All you really need to know for this problem is two equations:


Eq. 1 a_{avg}=\frac{V_f^2-V_i^2}{2(h_f-h_i)}

Eq. 2 f_{avg}=ma_{avg}

Where V_i is the initial velocity, V_f is the final velocity, h_i is the starting height, and h_f is the final height.

And then separate the problem out into two situations, 1) when the person is falling and 2) when the person is stopping.

1) Rearrange Eq. 1 to find the velocity the person reaches when he gets to the patio and set a_{avg}=g=-9.8 m/s^2 , V_i=0 m/s , and h_f-h_i=(0 m)-(0.5 m)= -0.5 m:

V = \sqrt{2g(h_f-h_i)} = \sqrt{2(-9.8 m/s^2)(-0.5 m)}

2) V is the velocity that the person hits the patio with, so use Eq. 1 with V this time being the initial velocity V_i , h_f-h_i= 2 cm= 0.02 m , and since it states that he stops V_f=0 m/s:

a_{avg}=\frac{V^2}{2(0.02 m)}

Use the a_{avg} from that and plug it into f_{avg}=ma_{avg} to find the average force of the patio.

 

[Jasso]

if we were allowed to assume that the acceleration is constant after hitting the ground, would BlueEight's answer be okay?
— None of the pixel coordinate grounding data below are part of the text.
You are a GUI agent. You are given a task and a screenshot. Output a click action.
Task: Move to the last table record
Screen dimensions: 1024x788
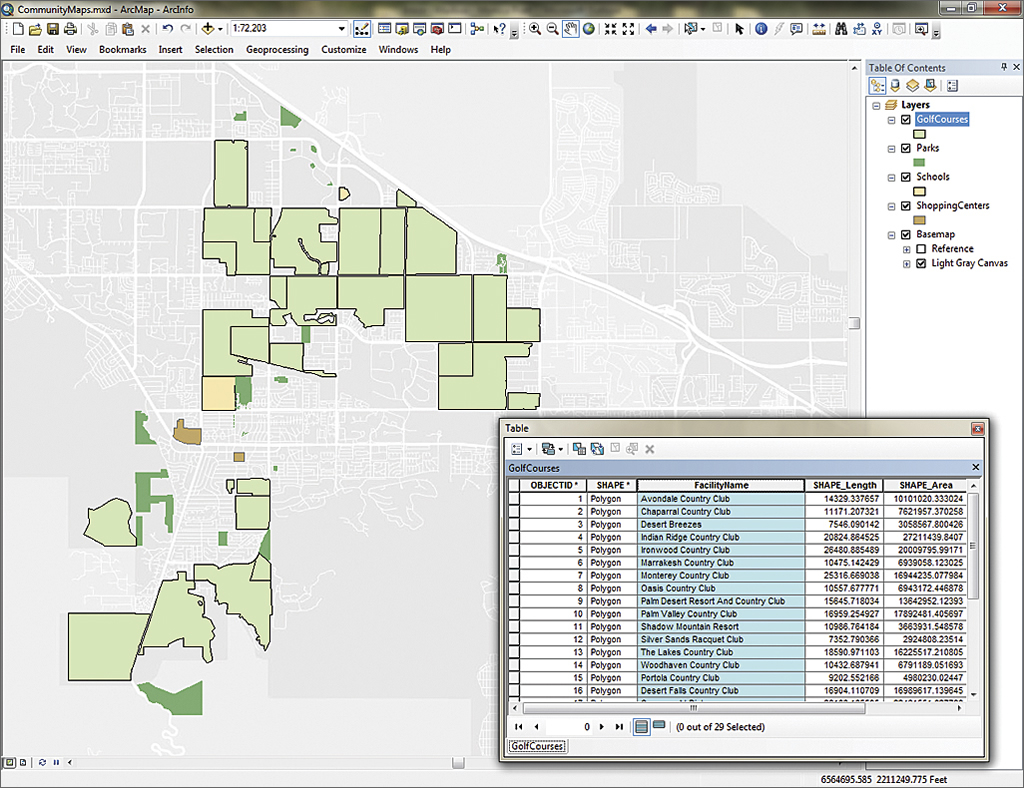(619, 727)
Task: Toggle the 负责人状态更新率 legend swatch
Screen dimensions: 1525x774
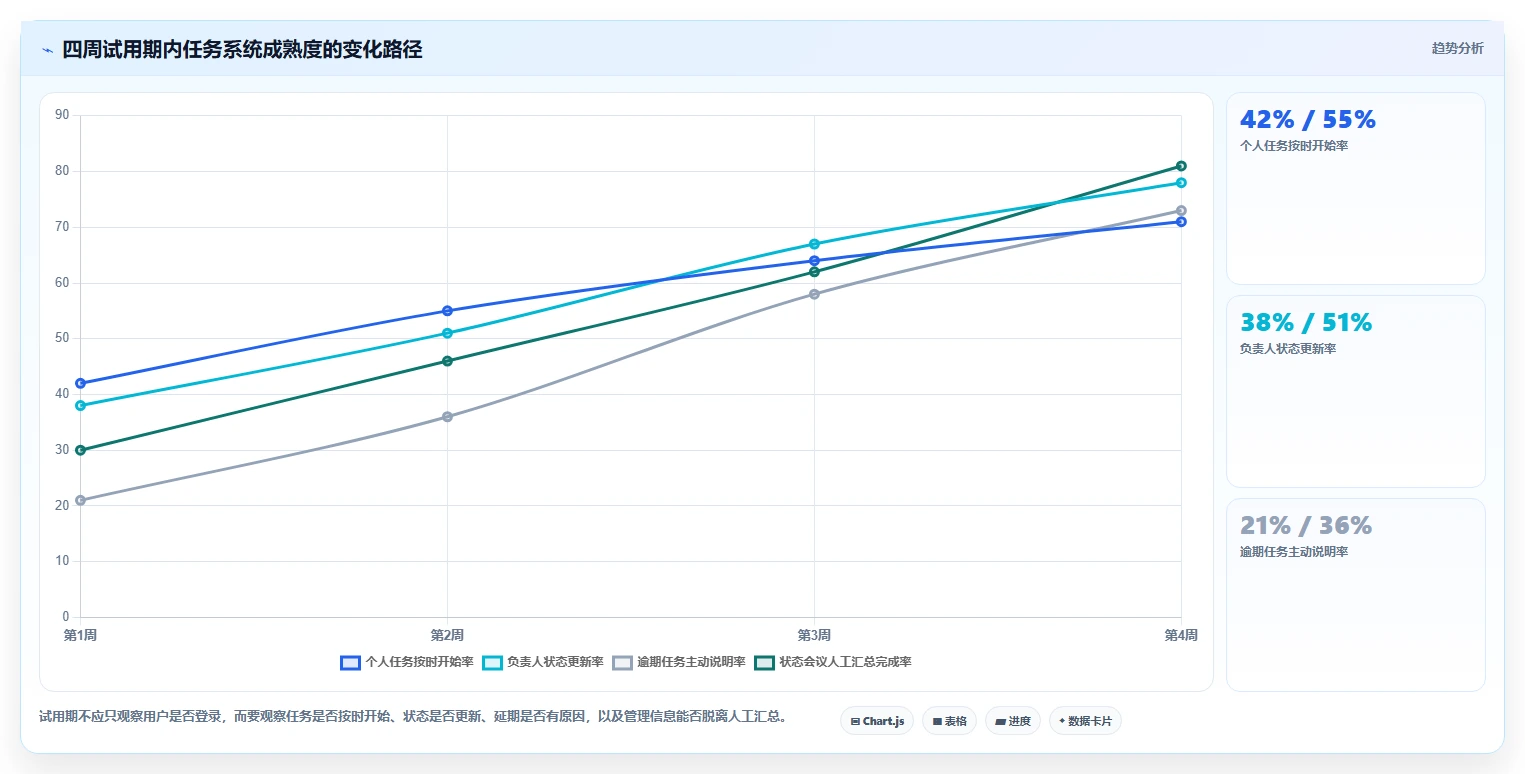Action: [x=492, y=662]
I think cepheid's point was the roundabout way of using the time of acceleration to find the acceleration, which would only work if the acceleration were constant. The problem does not assume the acceleration is constant, instead it asks for the average acceleration and force.

 

[holezch]

thanks a lot, my understanding of this question has increased A LOT. I haven't read fully your solutions, I picked the starting point so I can see if I can solve it with some hints.. t hanks a lot!

 

[holezch]

hi , I used your method.. I got that acc(avg) is 2,401... how is that even possible?

 

[Jasso]

hi , I used your method.. I got that acc(avg) is 2,401... how is that even possible?

You either squared V twice or forgot that its the square root of 2g(h_f-h_i).

If you plug the V from the first part into the V from the second part you get

a_{avg}=\frac{\sqrt{2(-9.8 m/s^2)(-0.5 m)}^2}{2(0.02 m)}

which simplifies into

a_{avg}=(9.8 m/s^2)\frac{(0.5 m)}{(0.02 m)}.